An SUV is not going to out-point a hot hatch on twisty roads, but the Antara gives this its best shot. Excellent body control means little body lean or sway as the car changes direction and the steering has quick reactions and good feel. There’s also plenty of grip in hand to see the Antara round corners with much left in the bank should the driver need to change line in an emergency. This is not the usual behaviour of a 4x4 and makes the Antara a great ally when pressing on across unfamiliar territory or enjoying a favourite road. The pay-of for the Vauxhall’s driver-pleasing ability is a ride that falls on the firmer side of the comfort equation. It’s not jarring and the Antara copes very well with motorways, but around town there’s a definite firmness that can make a sleeping policeman an obstacle to avoid. However, the Vauxhall has well weighted controls, is easy to park and its brakes have strength of feeling to them not always present in an SUV that may well end up being used for towing.

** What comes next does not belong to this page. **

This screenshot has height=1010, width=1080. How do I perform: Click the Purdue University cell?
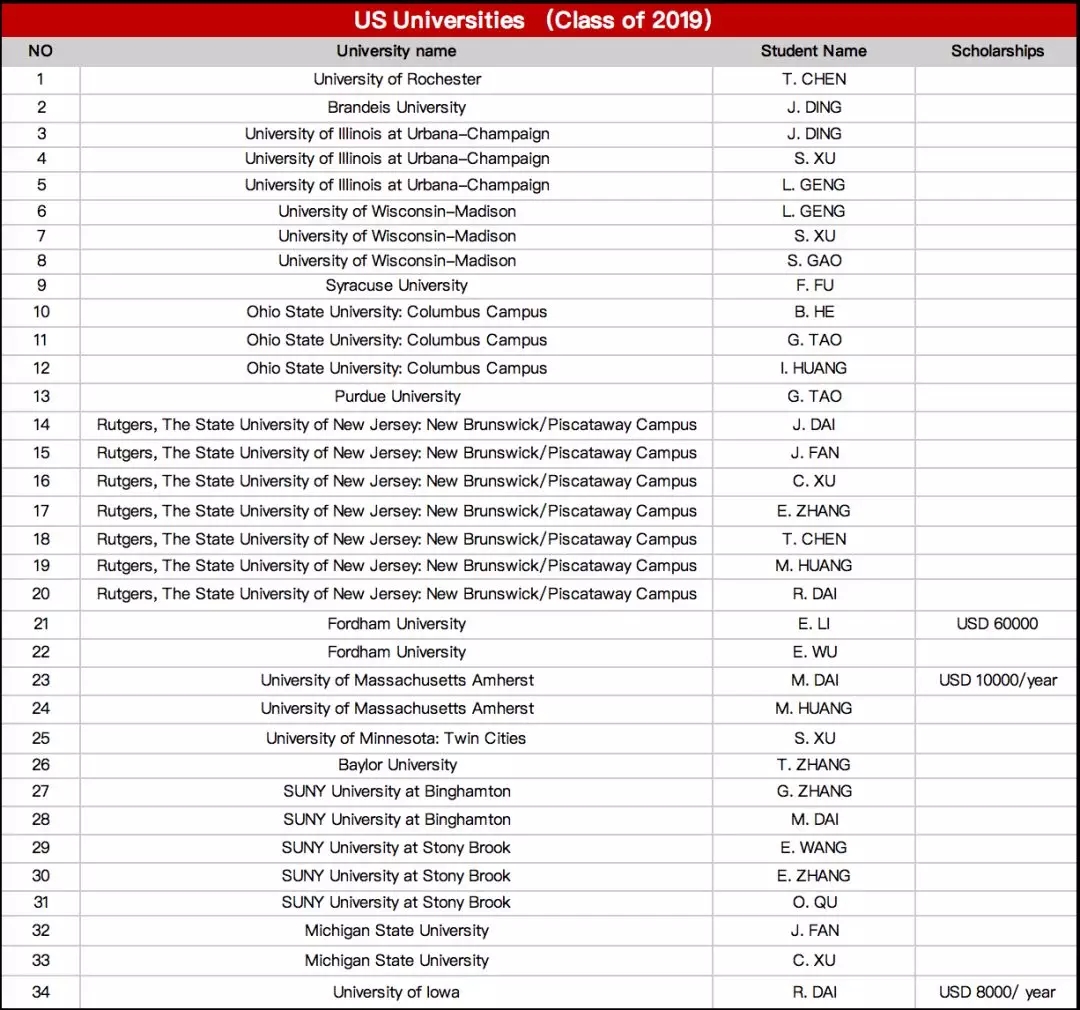pyautogui.click(x=397, y=396)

We’ve no doubt the Antara will last every bit as well as any of its rivals and the engines and transmissions are proven entities. Construction is good and the quality of materials used throughout is excellent, though the look of some plastics does not confer the same classy appeal as a Volkswagen Tiguan or Nissan Qashqai. However, panel gaps are close and tight and with Vauxhall’s 100,000-warranty there should be no cause for complaint with the Antara.
A full spectrum of airbags comes as standard with every Antara model, so there are twin front, side and curtain ’bags. There’s also ESP traction and stability control for all versions, while hill descent control keeps things under control on slippery downhill sections for both the front- and four-wheel drive models. Go for the all-wheel drive models and you get trailer stability control to help avoid any swaying or snaking when a trailer or caravan is attached. Two Isofix child seat mounts are supplied in the rear seats and the front passenger airbag can be deactivated to allow a child seat to be fitted in the front.

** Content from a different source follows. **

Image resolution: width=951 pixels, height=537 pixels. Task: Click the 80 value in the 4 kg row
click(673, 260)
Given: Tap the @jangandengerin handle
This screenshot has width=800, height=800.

The high-set driving position of the Antara is as expected of this class of car, but the Vauxhall also provides better over the shoulder vision than most rivals’. This makes the Vauxhall easier to park in tight spots than some of the competition. However, the front of the car can be tricky to judge for parking due to the slope of the bonnet. There’s also a good range of driver’s seat and steering wheel adjustment, so every driver should find it easy to get comfortable. Rear seat passengers are also well looked after thanks to generous space for heads, legs and shoulders, so it’s possible to carry three adults in the back of the Antara without risking complaints. Some boot space is sacrificed to create more passenger space, so larger luggage needs will require careful packing in the Vauxhall. The rear seat splits 60/40 and folds flat, so trips to the garden centre are not off limits.

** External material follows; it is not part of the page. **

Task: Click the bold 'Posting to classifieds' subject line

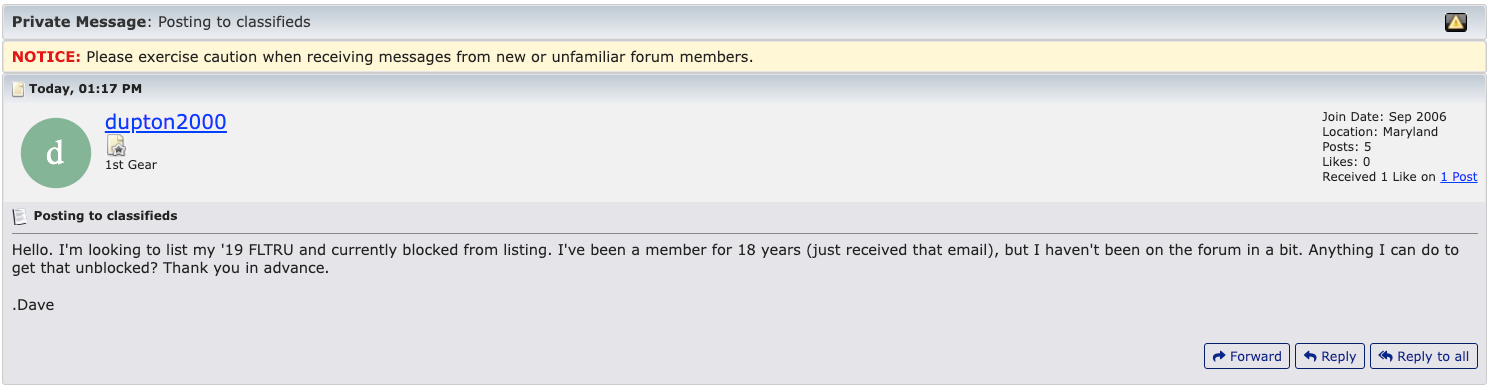Action: point(106,216)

Vauxhall has improved the Antara into a decent choice in the compact SUV class, but for those most concerned with economy and emissions there are more compelling choices in this sector. The Antara offers decent 44.6mpg combined economy and 167g/km carbon dioxide emissions in 161bhp front-drive form, while the four-wheel drive version of this engine emits 175g/km (205g/km with automatic gearbox). Economy for the 161bhp all-wheel drive model is 42.6mpg or a much less impressive 36.2mpg with the auto transmission, while the 181bhp engine affords 42.6mpg average economy regardless of which gearbox you prefer. Emissions of 175g/km for the manual and 205g/km for the auto are only middling for the 181bhp engine. Making up for this, the Antara is sound value for money thanks to affordable prices and all models coming well equipped. All have air conditioning, four electric windows, CD stereo and MP3 connection, alloy wheels and roof rails. Go for the four-wheel drive model and you gain rear privacy glass, climate and cruise controls, heated front seats and larger alloy wheels. The top spec SE comes with leather seats, Xenon headlights, a tyre pressure monitoring system and rain-sensing wipers.